# walnut blanks



## Rink (Jun 14, 2013)

Several walnut trees were cut down to make room for my house about five yrs ago. Couple years ago I had them sawed into roughly one inch lumber which I will use to make furniture for my home. Any reason I couldn't just cut one inch pieces from these and use them for turning pens?  Anything special about wooden pen blanks that I'm missing? Please keep in mind that I have yet to turn my first pen...or anything else for that matter. Thx a lot.


----------



## Katsin (Jun 14, 2013)

They will work just fine though they may expand and contract more than stabilized blanks. To learn about stabilizing see the IAP library. You likely have enough to keep yourself busy without venturing into stabilizing quite yet.


----------



## mredburn (Jun 14, 2013)

absolutly no reason what so ever that you cant make pens out of them. its a big help if they are dried. 5 Years would seem reasonable.


----------



## D.Oliver (Jun 14, 2013)

They will work just fine. The general rule of thumb is they need to air dry 1 year for every inch of thickness. So if you have had them stored somewhere where they aren't getting rained on, they should be good and dry and ready to turn. Walnut will be a good species to learn on. It turns fairly easy.


----------



## Dan Masshardt (Jun 14, 2013)

Look fit the best grain / crutch prices.  They make. Great  pens.


----------



## lucky13 (Jun 14, 2013)

I just posted a pic of a pen that I just turned today out of Walnut, and I agree with D.Oliver about the drying.  Also if you have access to a kiln you can also dry it that way to. If you do dry it the natural way be sure to either dip it in wax or get some sort of sealer or else during the slow drying process the wood will check and crack naturally. Also A good way is to cut the blanks a little larger then you would like and seal it and then place in a paper bag and store in your basement or attic.  But that is just my opinion as there is no one wright way to do it.


----------



## Haynie (Jun 14, 2013)

Walnut is some god awful stuff.  You don't want to use it for pens and definitely should not use it for furniture you plan on living with.

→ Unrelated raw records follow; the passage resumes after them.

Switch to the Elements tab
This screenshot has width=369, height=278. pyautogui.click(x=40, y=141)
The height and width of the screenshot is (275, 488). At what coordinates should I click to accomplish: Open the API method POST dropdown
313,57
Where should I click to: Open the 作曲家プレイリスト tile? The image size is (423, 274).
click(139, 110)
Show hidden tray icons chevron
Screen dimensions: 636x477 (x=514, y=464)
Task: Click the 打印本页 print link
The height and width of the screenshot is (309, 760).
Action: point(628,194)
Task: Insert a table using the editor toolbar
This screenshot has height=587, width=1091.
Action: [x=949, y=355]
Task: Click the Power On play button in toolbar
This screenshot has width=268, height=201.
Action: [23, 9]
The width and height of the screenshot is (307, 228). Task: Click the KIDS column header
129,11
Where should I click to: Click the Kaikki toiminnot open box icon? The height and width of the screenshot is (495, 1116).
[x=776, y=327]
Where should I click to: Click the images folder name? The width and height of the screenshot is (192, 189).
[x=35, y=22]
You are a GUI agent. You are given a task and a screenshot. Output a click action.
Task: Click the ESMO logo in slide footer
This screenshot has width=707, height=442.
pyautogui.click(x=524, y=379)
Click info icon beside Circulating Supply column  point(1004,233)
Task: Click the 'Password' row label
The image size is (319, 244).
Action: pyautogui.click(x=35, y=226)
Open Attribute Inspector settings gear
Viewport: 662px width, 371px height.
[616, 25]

Being the nice guy I am I'll come there and haul it all off for you. :biggrin:


----------



## stonepecker (Jun 14, 2013)

Haynie,  You can always drop some off here in MN as you are heading home.

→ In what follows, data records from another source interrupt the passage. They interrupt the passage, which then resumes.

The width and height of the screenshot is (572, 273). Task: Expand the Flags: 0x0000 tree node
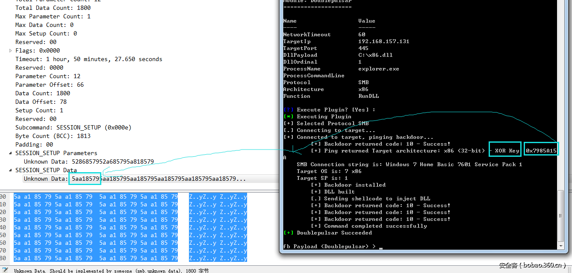coord(11,50)
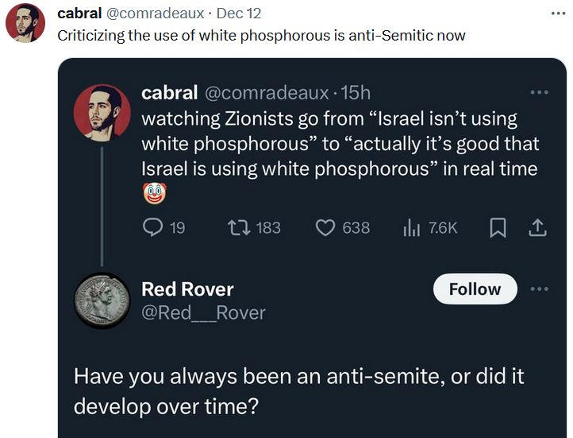This screenshot has height=438, width=573.
Task: Open the @Red__Rover handle link
Action: (x=202, y=312)
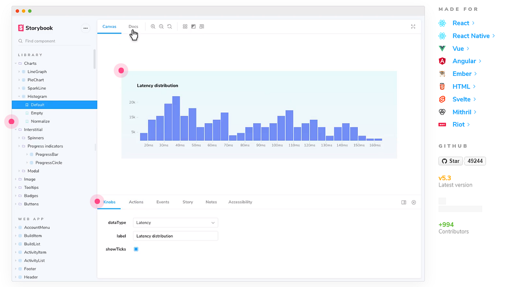The image size is (513, 287).
Task: Open the Accessibility addon tab
Action: [240, 202]
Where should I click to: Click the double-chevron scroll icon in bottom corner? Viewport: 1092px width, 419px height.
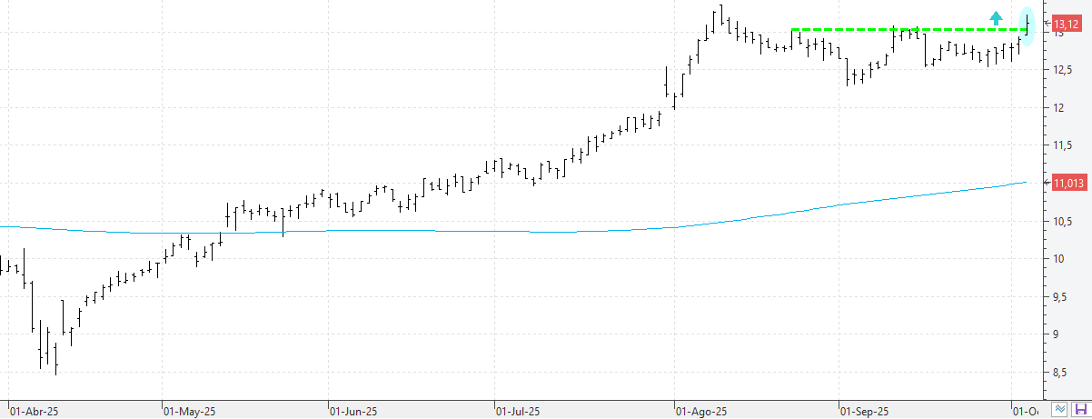coord(1060,410)
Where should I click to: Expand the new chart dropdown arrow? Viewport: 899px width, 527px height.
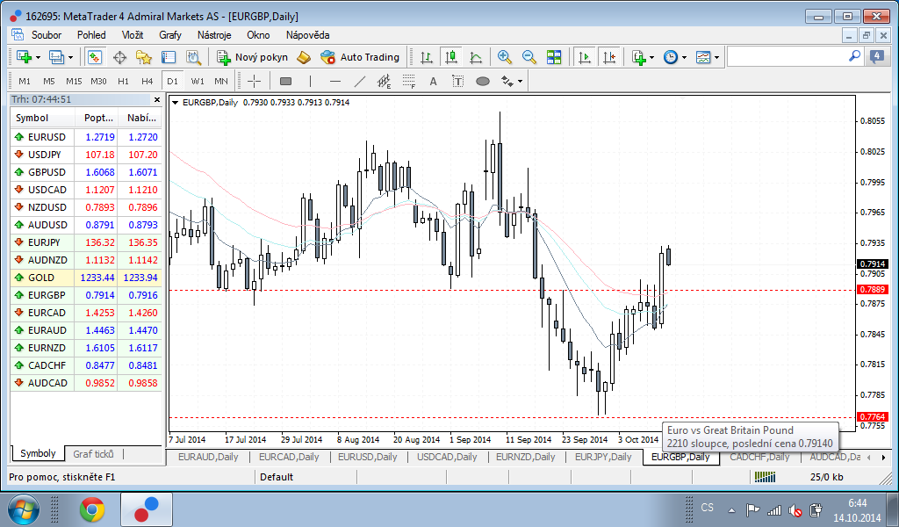40,58
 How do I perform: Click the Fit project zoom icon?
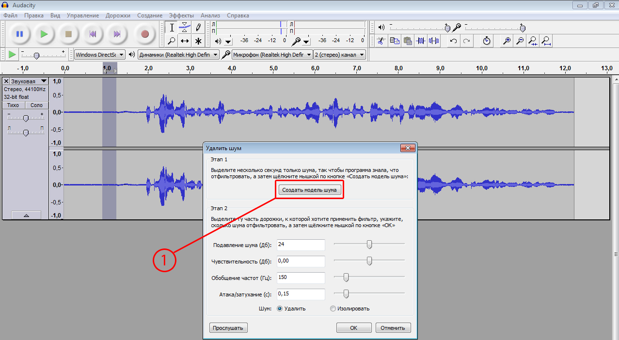(546, 41)
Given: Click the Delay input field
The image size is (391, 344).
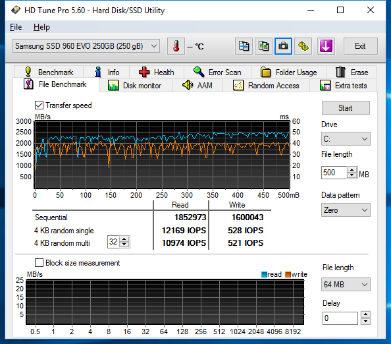Looking at the screenshot, I should point(340,318).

Just remember, sharp tools and small cuts and you should be able to make pens easily.


----------



## OOPS (Jun 14, 2013)

One thing that hasn't been mentioned is that you might want to try cutting some blanks so that the grain runs straight through the pen (top to bottom) and cut other blanks so that the grain runs at a diagonal.  These blanks are known as cross cut and oftentimes you can get a stunning effect from these pieces.  

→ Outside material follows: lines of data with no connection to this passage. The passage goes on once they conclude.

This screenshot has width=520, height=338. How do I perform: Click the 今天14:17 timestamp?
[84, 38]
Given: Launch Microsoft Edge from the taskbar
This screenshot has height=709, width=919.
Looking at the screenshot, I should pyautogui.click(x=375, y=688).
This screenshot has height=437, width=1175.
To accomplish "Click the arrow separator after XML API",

Be sure and show us the results when you're finished.


----------



## edstreet (Jun 15, 2013)

What type of walnut is it?  I am assuming black walnut.


----------



## Rink (Jun 17, 2013)

Yes sir it is indeed black walnut. We have a lot of it here in northwest Arkansas. We have a lot of red oak too but a lot of that was damaged over the last decade or so by the red oak borer beetle. Lots of standing dead timber when you get into the ozark mountains.  I think they took down about 4 trees for my house. Local guy with portable sawmill came over and cut my 8 foot logs into lumber. Also have some cherry from a tornado at my dads place in 2006. Since I've gotten interested in pen turning...I now see all trees (both live and dead) as potential writing instruments!


----------



## robutacion (Jun 17, 2013)

Rink said:


> Yes sir it is indeed black walnut. We have a lot of it here in northwest Arkansas. We have a lot of red oak too but a lot of that was damaged over the last decade or so by the red oak borer beetle. Lots of standing dead timber when you get into the ozark mountains.  I think they took down about 4 trees for my house. Local guy with portable sawmill came over and cut my 8 foot logs into lumber. Also have some cherry from a tornado at my dads place in 2006. Since I've gotten interested in pen turning...*I now see all trees (both live and dead) as potential writing instruments!*



Well, join to the team mate, I stop driving and let the wife do it as I spend more time looking on the side of the road for trees and searching for something I not seen before, and while you see lots of "writing instruments" in them, I see those, bowls, plates, platters, vases, eggs, tool handles, knife handles and another dozen of things that sometimes I don't know what they are until I see it...!:biggrin:

Oh... and all about those twisted, curved, awkward trees, branches, limbs that nature produce for us...???? you starting looking and all of a certain you see, table legs/stands, chairs, stools, and a million other possibilities, yeah, you don't know how "bad" you can get mate but, you seem to be on the right path, already...!:wink::biggrin:

Good luck,
Cheers
George


----------